=== SUPPLIED TEXT ===
━━━━━━━━━━━━━━━━━━━━━━━━━━━━━━
The "IC" (Integrated Circuit but often called a "chip") you have been told to be the problem, is a generic diagnosis. There are dozens (or more) of IC's in modern electronic appliances - including your monitor. ICs are what has allowed electronics to become miniaturized as they combine the functions of one or more circuits that may have needed large, bulky, heat producing vacuum tubes to something before that now is the size of a pin head. They look like these:
Drawing of the inside of an I.C. Actual I.C.
ICs come in all sorts of sizes and perform all sorts of different functions. Some are very common and cost significantly less than a dollar, while others are very specialized and cost hundreds or of dollars or more.
Since the power indicator of the monitor is lit, some or all of the power supply circuits are OK. Unfortunately, there are a great deal more circuits inside the monitor - one or more of which have failed.
Your repairer may have not even bothered to diagnose which IC had failed as the prices of monitors have been falling for so long, many people simply replace them with new, thin screen devices instead. If you wish to attempt the repair yourself, you should ask the repairer *which*
IC has failed and then obtain it yourself to for replacement. Without the required knowledge and test equipment, knowing which IC to replace will be impossible to determine.
This is only an overview of the problem your monitor has. You will probably find that repairing the monitor is too time consuming and / or parts and other information about it are too costly or difficult to locate - or both. Good luck to you.
━━━━━━━━━━━━━━━━━━━━━━━━━━━━━━
Write out the part of the passage about the failed monitor chip starting with "Your repairer may" and going on through "impossible to determine.". The items below come from a separate source.
━━━━━━━━━━━━━━━━━━━━━━━━━━━━━━
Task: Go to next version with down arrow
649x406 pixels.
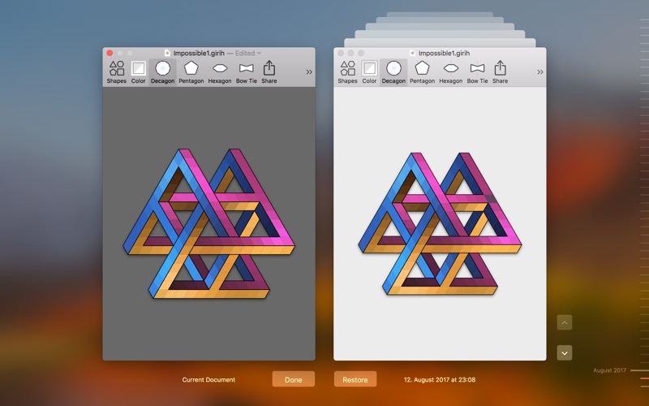Action: [565, 352]
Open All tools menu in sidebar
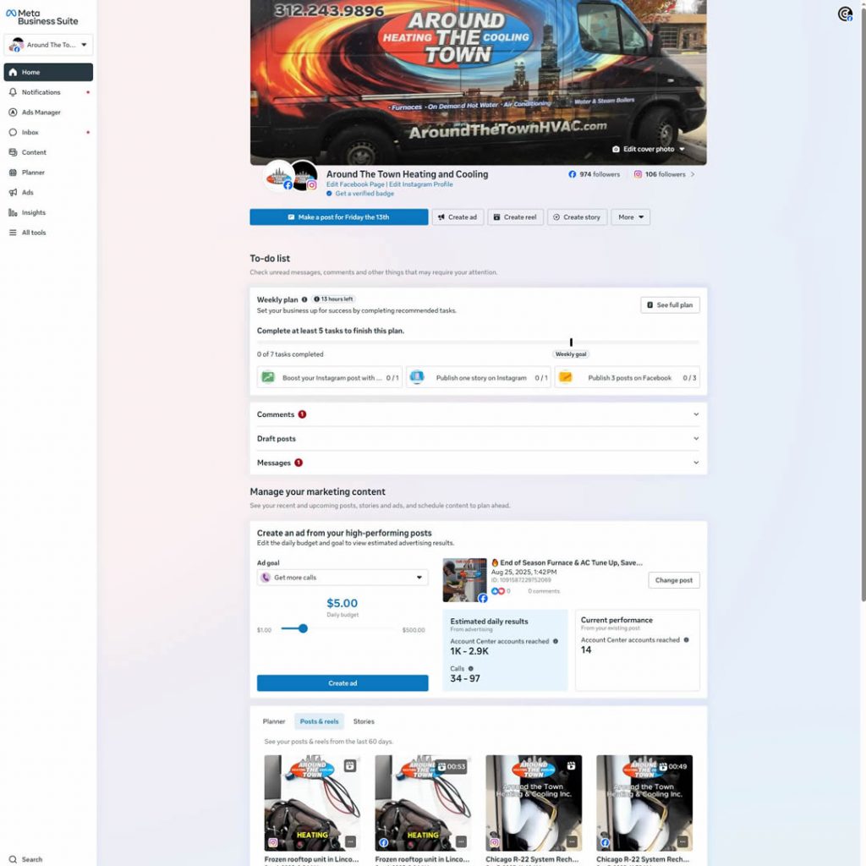Viewport: 866px width, 866px height. click(x=33, y=233)
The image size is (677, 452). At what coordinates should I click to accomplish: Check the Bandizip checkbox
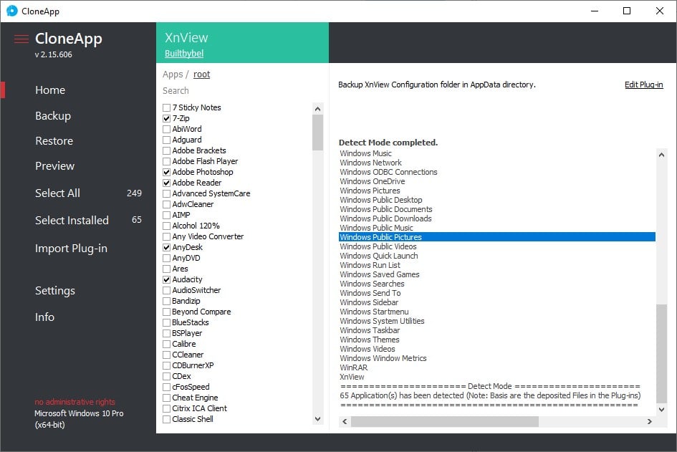[x=167, y=301]
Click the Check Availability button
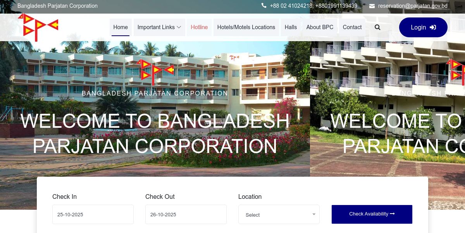 (372, 214)
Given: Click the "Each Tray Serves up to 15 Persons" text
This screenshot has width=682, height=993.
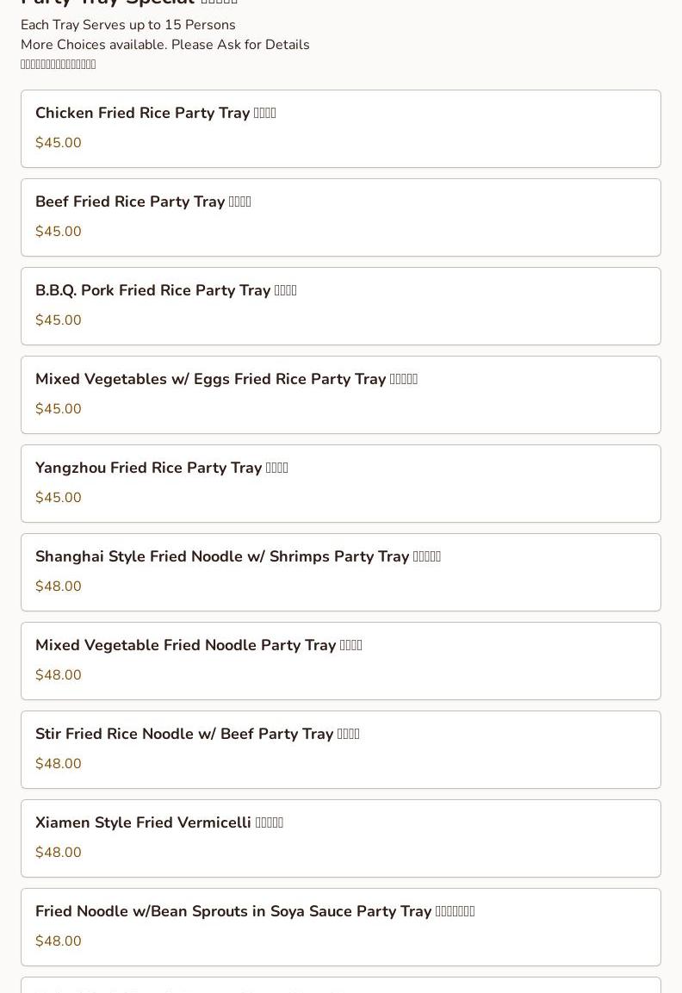Looking at the screenshot, I should point(128,25).
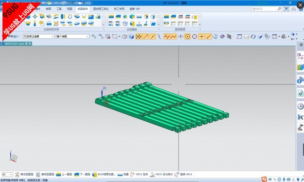Open the History clock icon in right sidebar
Viewport: 304px width, 182px height.
coord(300,106)
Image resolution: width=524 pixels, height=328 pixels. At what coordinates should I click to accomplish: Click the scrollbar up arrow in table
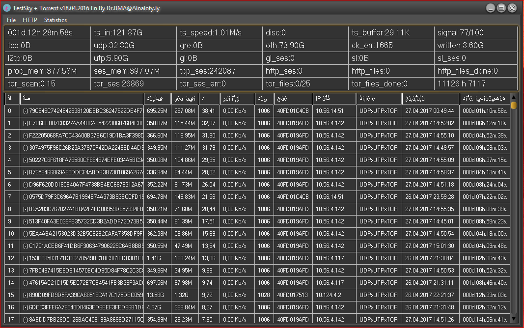pyautogui.click(x=514, y=97)
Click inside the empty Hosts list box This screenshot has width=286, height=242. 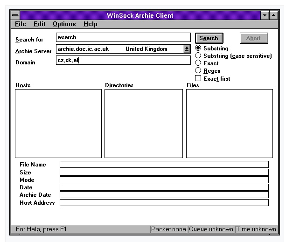58,124
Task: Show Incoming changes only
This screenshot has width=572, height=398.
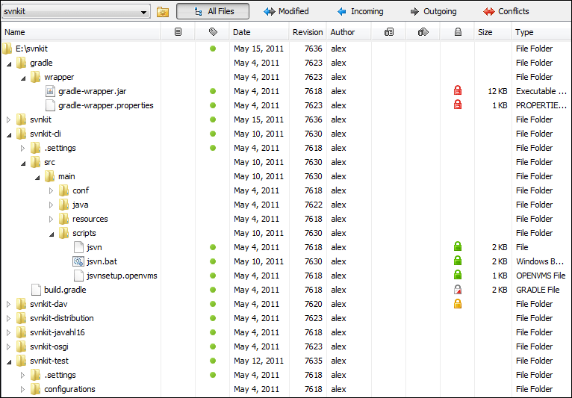Action: tap(359, 12)
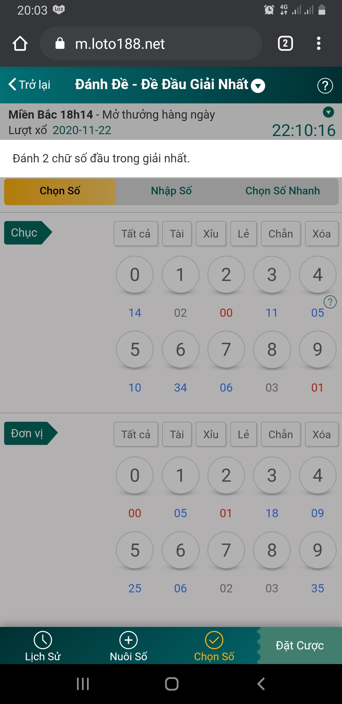Open the browser three-dot menu
Screen dimensions: 342x704
[319, 43]
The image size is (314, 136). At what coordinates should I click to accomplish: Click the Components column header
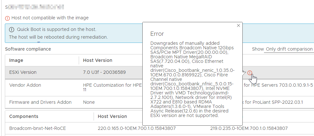[24, 116]
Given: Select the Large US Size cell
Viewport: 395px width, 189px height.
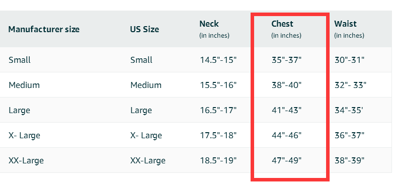Looking at the screenshot, I should click(x=141, y=110).
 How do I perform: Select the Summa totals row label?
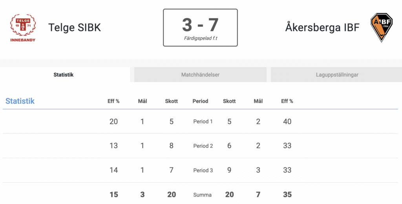[202, 195]
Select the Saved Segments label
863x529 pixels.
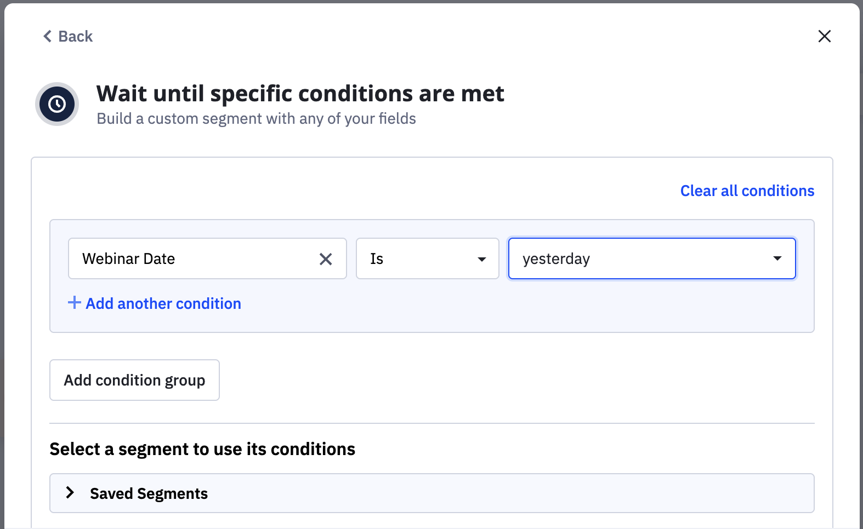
━━━━━━━━━━━━━━━━━━━━━━━━━━━━━━
=== RESULT OF THE EXERCISE ===
Your repairer may have not even bothered to diagnose which IC had failed as the prices of monitors have been falling for so long, many people simply replace them with new, thin screen devices instead. If you wish to attempt the repair yourself, you should ask the repairer *which*
IC has failed and then obtain it yourself to for replacement. Without the required knowledge and test equipment, knowing which IC to replace will be impossible to determine.